C’était à cette époque, au début des années 80, qu’il a commencé à fréquenter un groupe de la «Jamaâa islamia». Affecté à Nador pour son premier emploi, il en a profité pour apprendre le rifain, monter un groupe de prédication dont les activités s’étendaient à Melilla et entamer une carrière parallèle de prédicateur et imam-prêcheur du vendredi. «J’ai appris le tarifit sur le tas grâce à un compagnon qui me disait qu’il éprouvait des difficultés à parler darija de bon matin.
Pour beaucoup de gens, ça faisait un peu bizarre de voir un fassi de pure souche parler aussi couramment le rifain». De son séjour à Nador, qui a duré 13 ans, il a également acquis sa réputation d’informaticien du mouvement islamiste. Depuis qu’il a acquis son premier ordinateur à crédit auprès d’un membre du groupe islamique installé à Melilla, il n’a plus renoncé à l’usage de la technologie de l’information aussi bien dans l’enseignement que dans la gestion des affaires de l’antenne de Nador de ce qui allait devenir plus tard le MUR. «C’est de cette époque qu’est née ma relation dialectique avec la technologie», confie-t-il. Cela au point que l’image que ses «frères» retiennent le plus souvent de lui est celle d’un homme emmêlé dans les câbles d’un PC.
Évidemment, comme on ne peut pas parler du MUR sans évoquer le PJD, il est difficile de parler du président du mouvement sans faire référence au secrétaire général du parti.

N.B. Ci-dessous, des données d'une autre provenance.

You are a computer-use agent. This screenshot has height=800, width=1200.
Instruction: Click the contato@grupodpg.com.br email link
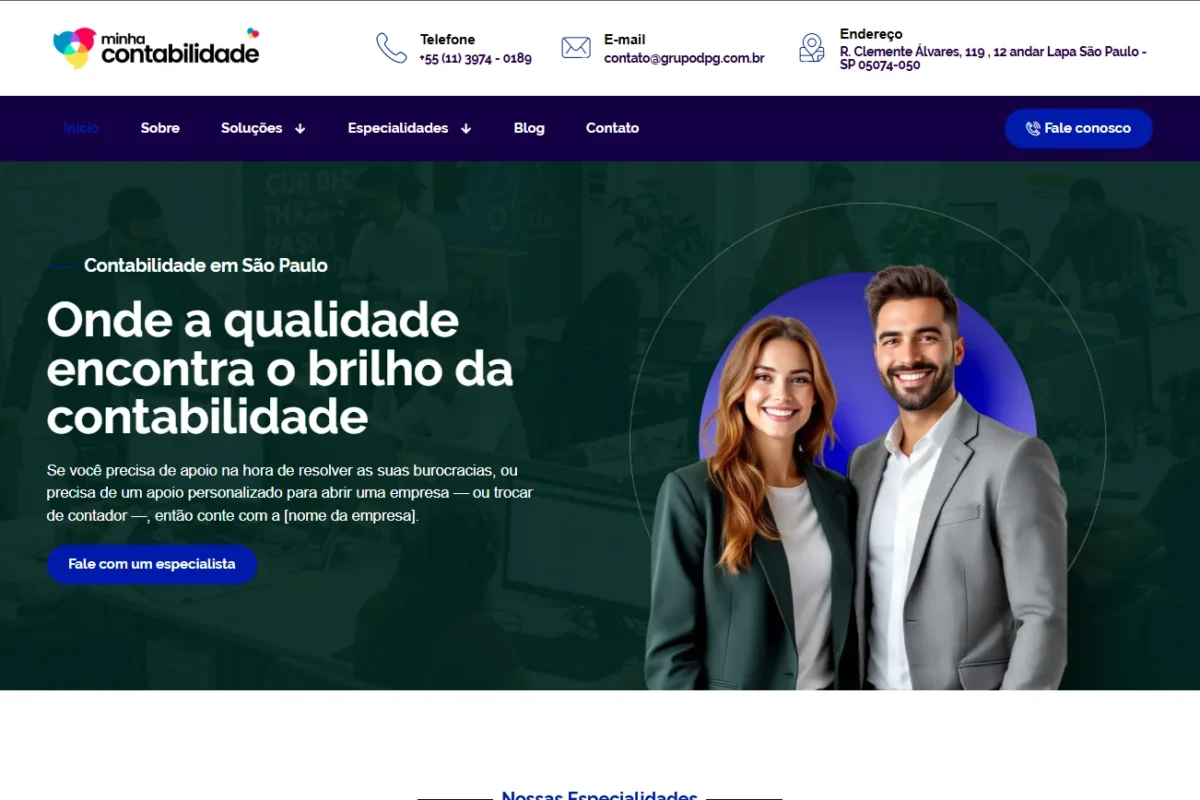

On laissera cependant de côté le grand débat sur les liens entre le parti et sa matrice idéologique qu'il a longuement évoqué. Par contre, et malgré le fait que les deux hommes se fréquentent depuis quarante ans, il est rare qu’ils soient d’accord. «Avec Benkirane, nous avons des avis et des positions diamétralement opposés sur un grand nombre de questions», reconnaît-il. Dans l’une de ses questions, l’hebdomadaire a d’ailleurs relevé que Benkirane n'était pas totalement d’accord avec le fait qu’il soit élu à la tête du MUR.
Effectivement, dit Aous Remmal, Benkirane n'était pas très enthousiaste à l’idée de le voir aux commandes du mouvement. Benkirane aurait, en effet, préféré voir un certain El Houcine El Mous, aux humeurs plus pondérées, qu'un Aous Remmal plutôt connu pour la rudesse de caractère à la tête du MUR. Ce n’est peut-être pas uniquement cela qui inquiéterait Benkirane. Le nouveau président du MUR, il vient de l’affirmer, n’est, en effet, pas contre la révision du fameux «partenariat stratégique» qui lie le mouvement au parti.